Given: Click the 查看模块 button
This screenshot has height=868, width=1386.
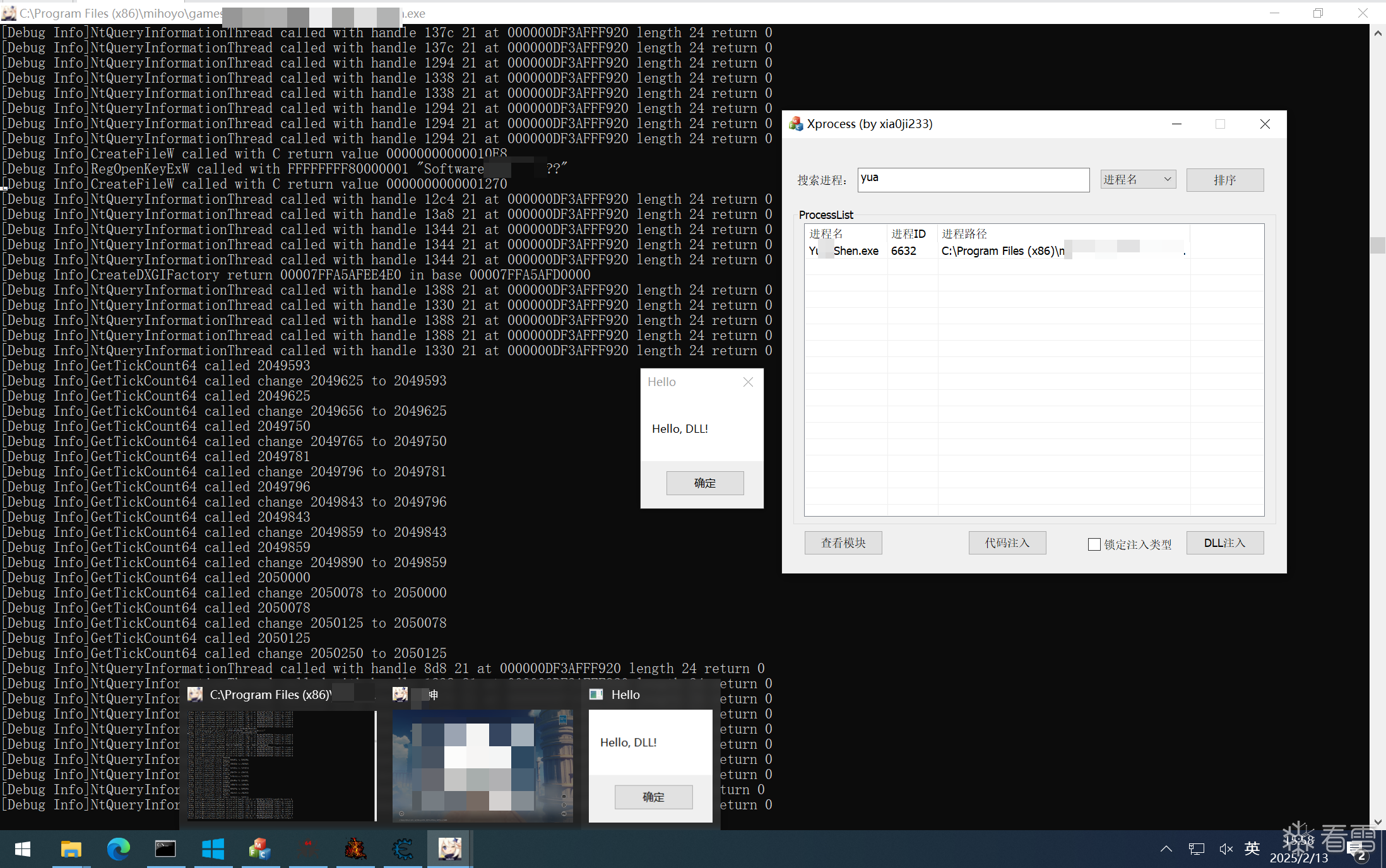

____________

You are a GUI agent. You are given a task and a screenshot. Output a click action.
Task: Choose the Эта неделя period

____________

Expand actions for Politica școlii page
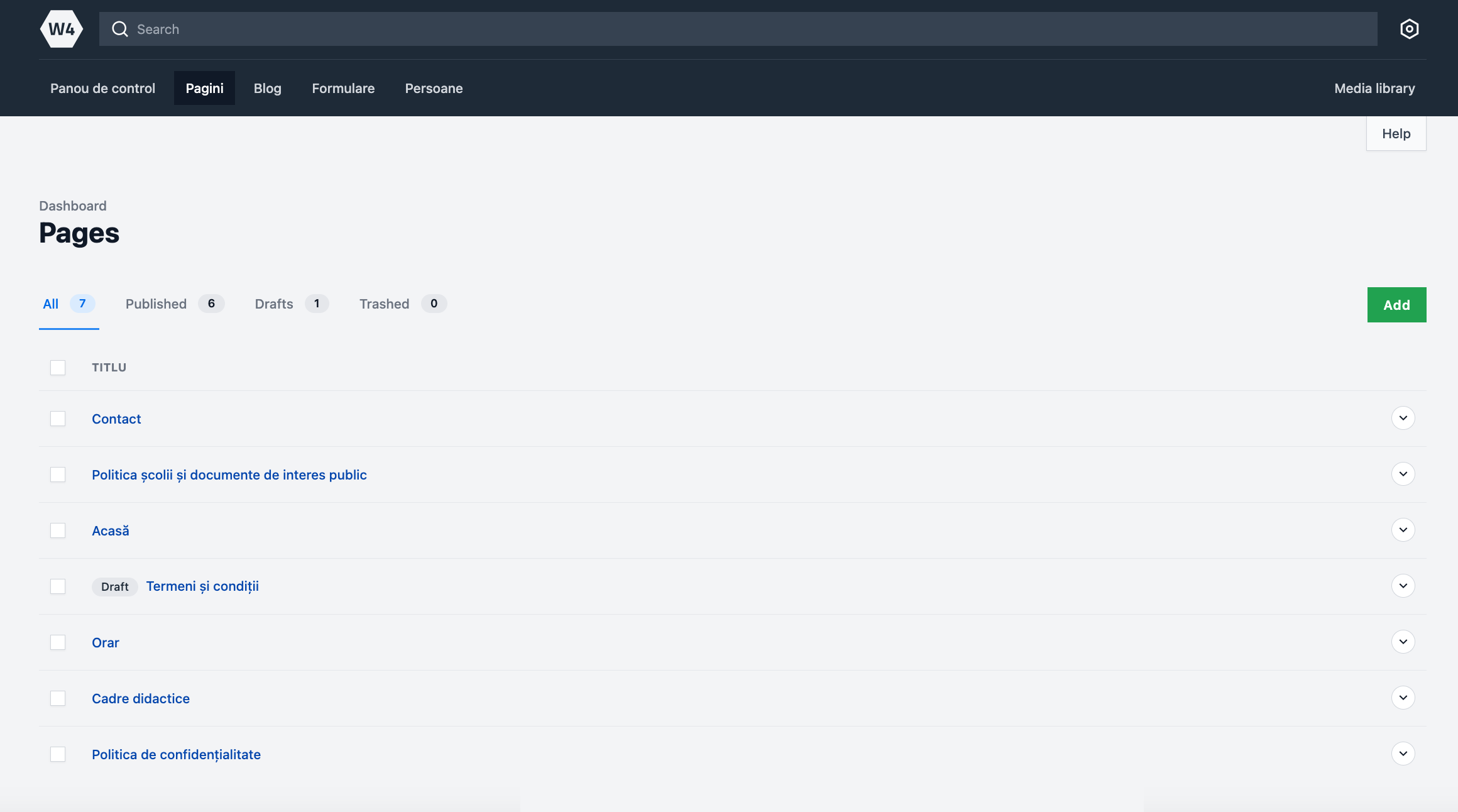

____________

Pull every line with the string "screenshot" out of the material.

#### RESPONSE AREA
This screenshot has height=868, width=1386.
You are a GUI agent. You are given a task and a screenshot. Output a click action.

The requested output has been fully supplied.